In August, the Dallas City Council approved a “street diet” on Knox Street that will remove a lane and widen the sidewalks.

“It’s not a good solution,” Williams says. Sonny, her husband, and Gretchen are concerned about the construction creating a traffic bottleneck and a parking catastrophe. At the August council meeting, Sonny weighed in. "It's a feel-good proposal, in my opinion, for a group that does not care about Dallas' past or history,” he says. The project begins next year, and it’s estimated to take up to 18 months.

In 2012, the Highland Park Soda Fountain celebrated its 100-year anniversary. Two years earlier, the couple had closed up the pharmacy end of the business. They converted it into storage space. There’s a shaved ice machine in there somewhere.

“Your kitchen at home is bigger than our kitchen,” Gretchen says, chuckling. “We tried to maintain it while we could.”

Before they bought the place in 2006, Gretchen and Sonny had been Highland Park Pharmacy comfort food fans for decades. They’d bugged then-owner Thell Bowlin about selling. He’d owned the place for 33 years.

On a quiet weekday, I’m sitting in the only place you should sit at Highland Park Soda Fountain: the aging stools facing the counter. There, you can watch ice cream drop into fizzing root beer.

Sunbeam white bread gets a thick brush with butter and scoops of chicken salad and drops into a hot press. After the bread’s golden brown, they add a slice of iceberg lettuce. A little pile of dill pickles on the side, and that’s all she wrote. It’s less money than a Frappucino. I order an egg cream — a dinosaur-era New York-invented drink made of lots chocolate syrup, with soda water and milk — because 100-year-old sodas would cheer up even a Bond villain.

The chicken salad is served hot off the press, loaded with mayonnaise and crunchy celery. The flavor makes me think I’ll pick up the newspaper and see that the Titanic just went down. The egg cream is bubbly and stupendous.

Aside from the sodas and phosphates and the root beer floats, the most popular item at the Soda Fountain is the grilled cheese. Most people order a chocolate shake with their sandwich. This is food that you already make at home, with ingredients that haven’t been anywhere near a farm, so why should you come to the Soda Fountain?

“It’s like eating in Grandma’s kitchen," Gretchen says. "You know it’s good. You know it’s clean.

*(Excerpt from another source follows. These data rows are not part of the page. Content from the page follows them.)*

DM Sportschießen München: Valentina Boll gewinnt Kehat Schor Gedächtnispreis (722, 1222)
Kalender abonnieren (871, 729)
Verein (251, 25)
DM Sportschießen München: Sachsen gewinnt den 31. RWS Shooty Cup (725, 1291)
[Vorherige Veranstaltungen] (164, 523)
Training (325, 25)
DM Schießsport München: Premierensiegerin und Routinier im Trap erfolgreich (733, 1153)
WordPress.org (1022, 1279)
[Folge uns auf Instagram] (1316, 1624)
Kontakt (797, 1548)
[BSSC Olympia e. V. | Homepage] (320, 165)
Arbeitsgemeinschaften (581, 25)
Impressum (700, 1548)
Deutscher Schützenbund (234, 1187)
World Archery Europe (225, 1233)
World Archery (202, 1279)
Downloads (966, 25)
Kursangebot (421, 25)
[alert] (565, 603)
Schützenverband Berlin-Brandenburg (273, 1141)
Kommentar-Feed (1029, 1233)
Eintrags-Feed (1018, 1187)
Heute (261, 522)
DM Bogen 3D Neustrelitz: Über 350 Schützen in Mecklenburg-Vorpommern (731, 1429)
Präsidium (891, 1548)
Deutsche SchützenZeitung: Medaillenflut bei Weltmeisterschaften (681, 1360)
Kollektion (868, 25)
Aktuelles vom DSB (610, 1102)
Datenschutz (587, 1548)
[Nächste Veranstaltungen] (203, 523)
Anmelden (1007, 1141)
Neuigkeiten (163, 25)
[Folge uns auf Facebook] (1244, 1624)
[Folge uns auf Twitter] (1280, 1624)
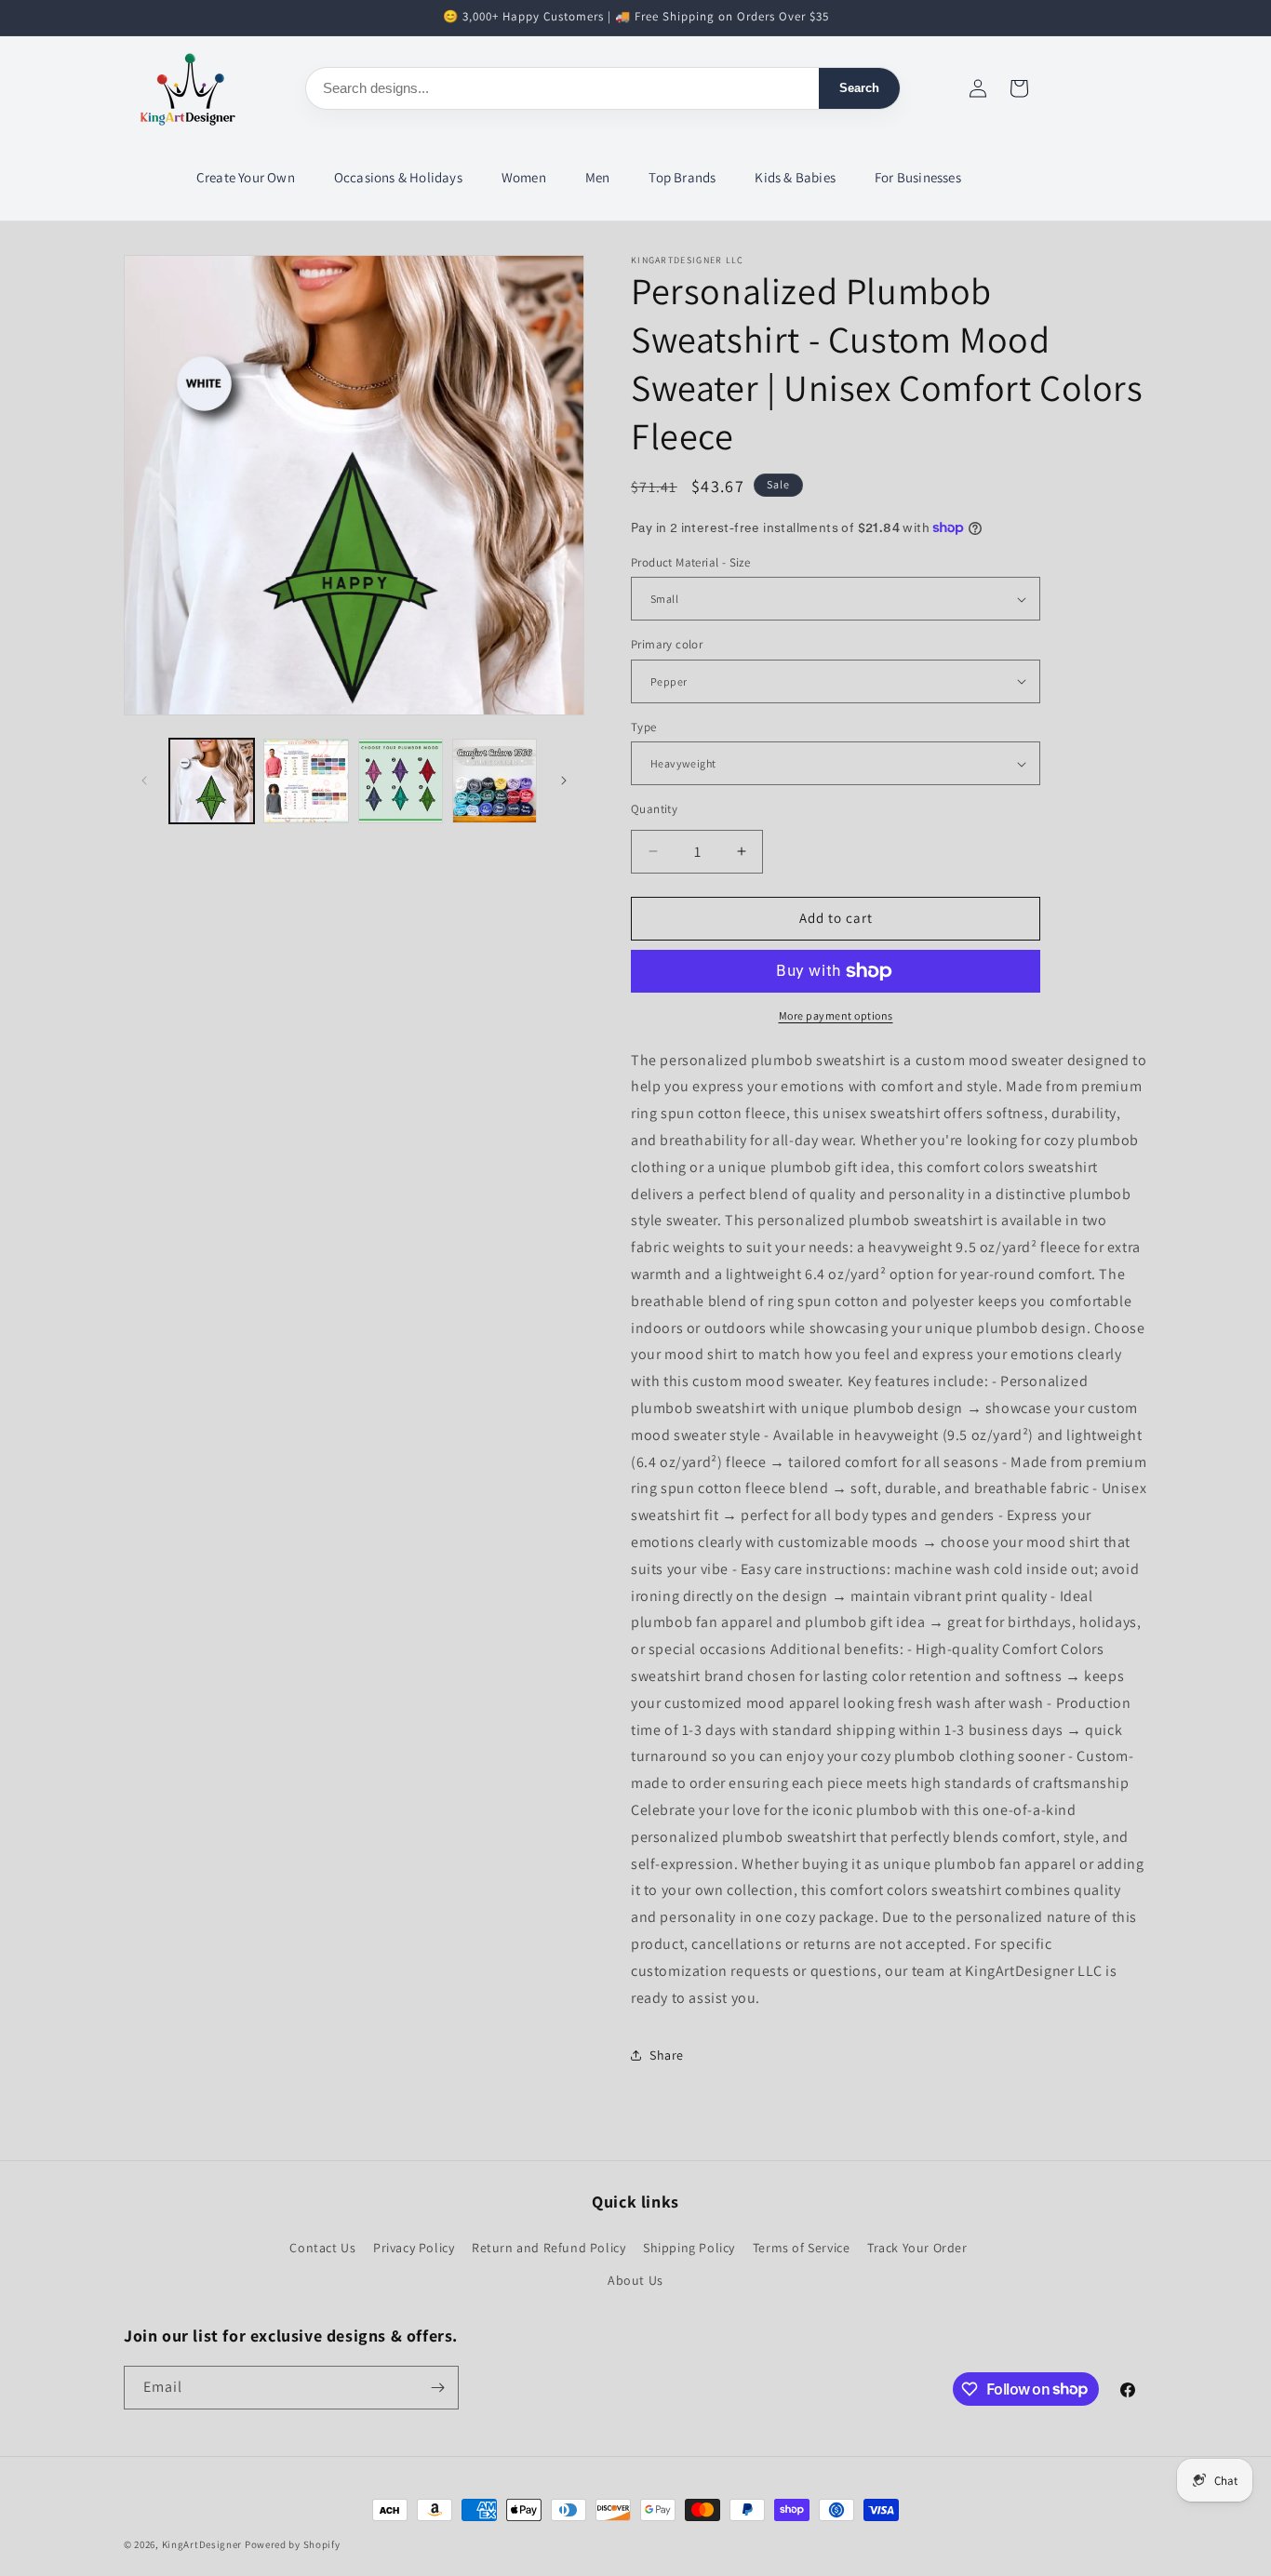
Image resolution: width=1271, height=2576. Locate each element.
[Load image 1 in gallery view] (211, 781)
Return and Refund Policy (548, 2247)
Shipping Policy (689, 2247)
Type (644, 727)
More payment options (836, 1015)
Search (859, 88)
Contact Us (322, 2247)
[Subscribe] (437, 2387)
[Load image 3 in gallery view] (400, 781)
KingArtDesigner (202, 2544)
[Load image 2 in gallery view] (305, 781)
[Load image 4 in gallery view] (494, 781)
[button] (246, 177)
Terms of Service (801, 2247)
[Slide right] (563, 780)
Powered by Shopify (293, 2544)
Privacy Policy (413, 2247)
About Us (635, 2280)
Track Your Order (917, 2247)
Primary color (666, 644)
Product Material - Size (690, 562)
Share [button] (666, 2055)
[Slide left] (144, 780)
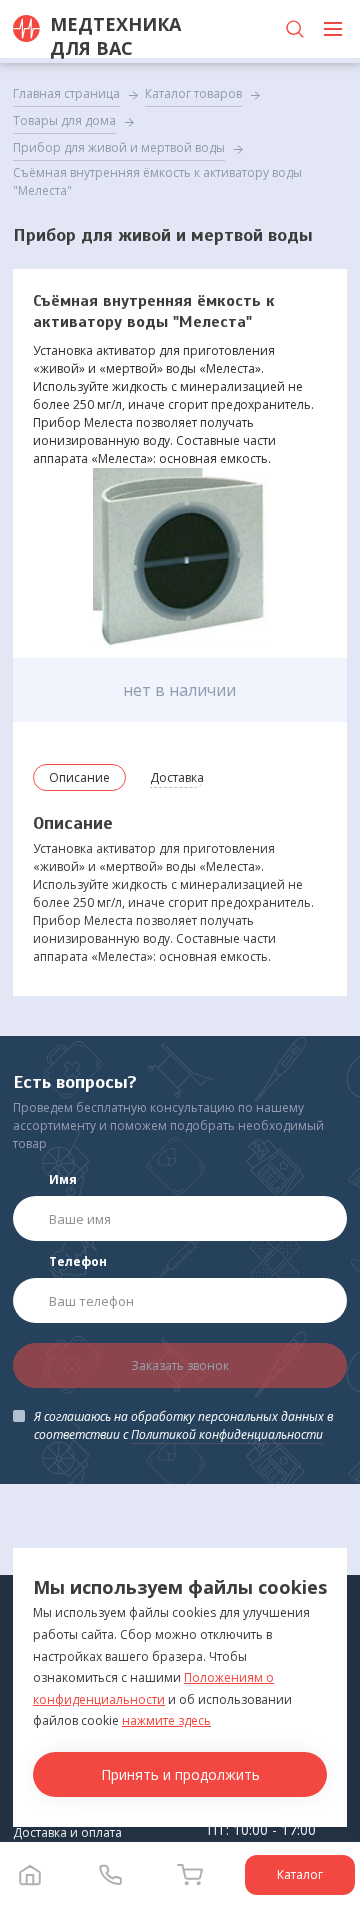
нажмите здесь (166, 1720)
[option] (180, 558)
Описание (79, 777)
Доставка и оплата (67, 1832)
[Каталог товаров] (333, 29)
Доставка (177, 777)
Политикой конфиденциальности (227, 1434)
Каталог (300, 1874)
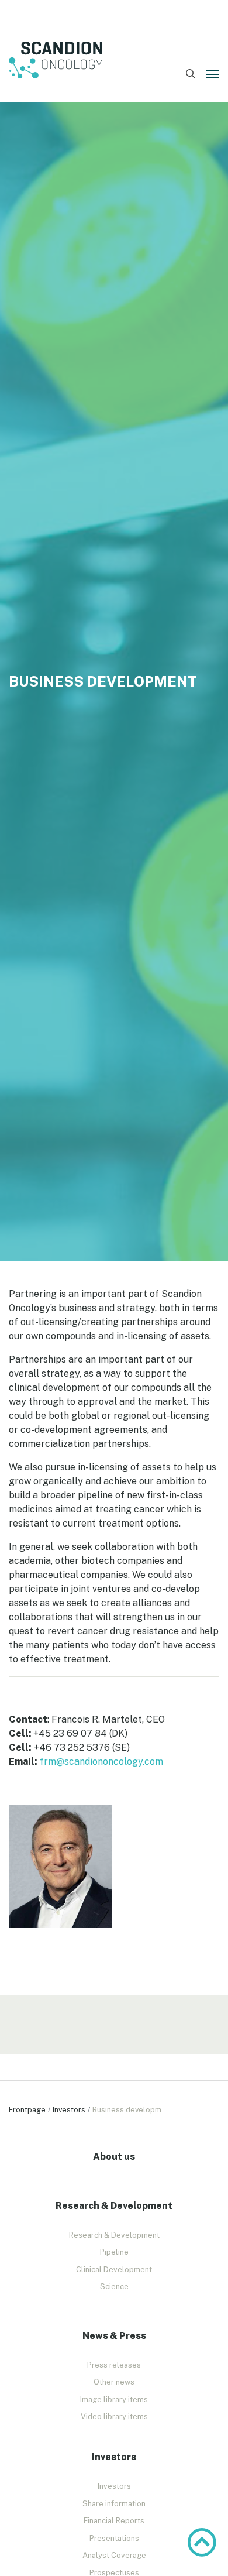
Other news (114, 2382)
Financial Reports (114, 2520)
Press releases (114, 2365)
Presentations (114, 2538)
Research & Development (114, 2235)
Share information (114, 2503)
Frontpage (27, 2109)
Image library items (114, 2399)
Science (114, 2286)
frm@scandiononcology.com (101, 1761)
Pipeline (114, 2252)
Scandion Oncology (55, 60)
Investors (69, 2109)
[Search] (190, 74)
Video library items (114, 2416)
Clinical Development (114, 2269)
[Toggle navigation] (213, 74)
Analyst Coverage (114, 2555)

But it’s worn-in. You can see the dings.”

She’s right about that warm embrace. Every time I’m in the Soda Fountain, no matter the mood or state of things, a smile crawls across my face. It’s hard not to feel the time-traveling magic as the employees lightning-pour your coffee and jostle a spoon around into your soda for expert bubbles. On my recent visit, an elderly woman had a sundae in front of her that was nearly bigger than her whole frame.

“Some people are intimated by eating alone. Not here,”  Williams says. “We have adults now eating peanut butter and jelly.” She tells me about how it good it is when it comes off that hot griddle. Sold. They hosted a rehearsal dinner last month — the bride and groom opted for grilled cheese and milkshakes.

Outside the Soda Fountain's walls, that choice might sound surprising for newlyweds — but it makes total sense when you’re inside this sweet time capsule. When you’re sitting on a Soda Fountain stool, lining up for a grilled cheese and seltzer-infused chocolate syrup drinks, it all makes blissful sense.

Toward the end of our chat, Williams talks through the upcoming construction. There’s a note of wistful concern over future business. She mentions that the building is owned by the Weir family.

“We’re just hoping they can continue on as is, so we can continue on as is,” she says. "It’s an older piece of history. You hope that people can realize it.”

The Highland Park Soda Fountain, 3229 Knox St.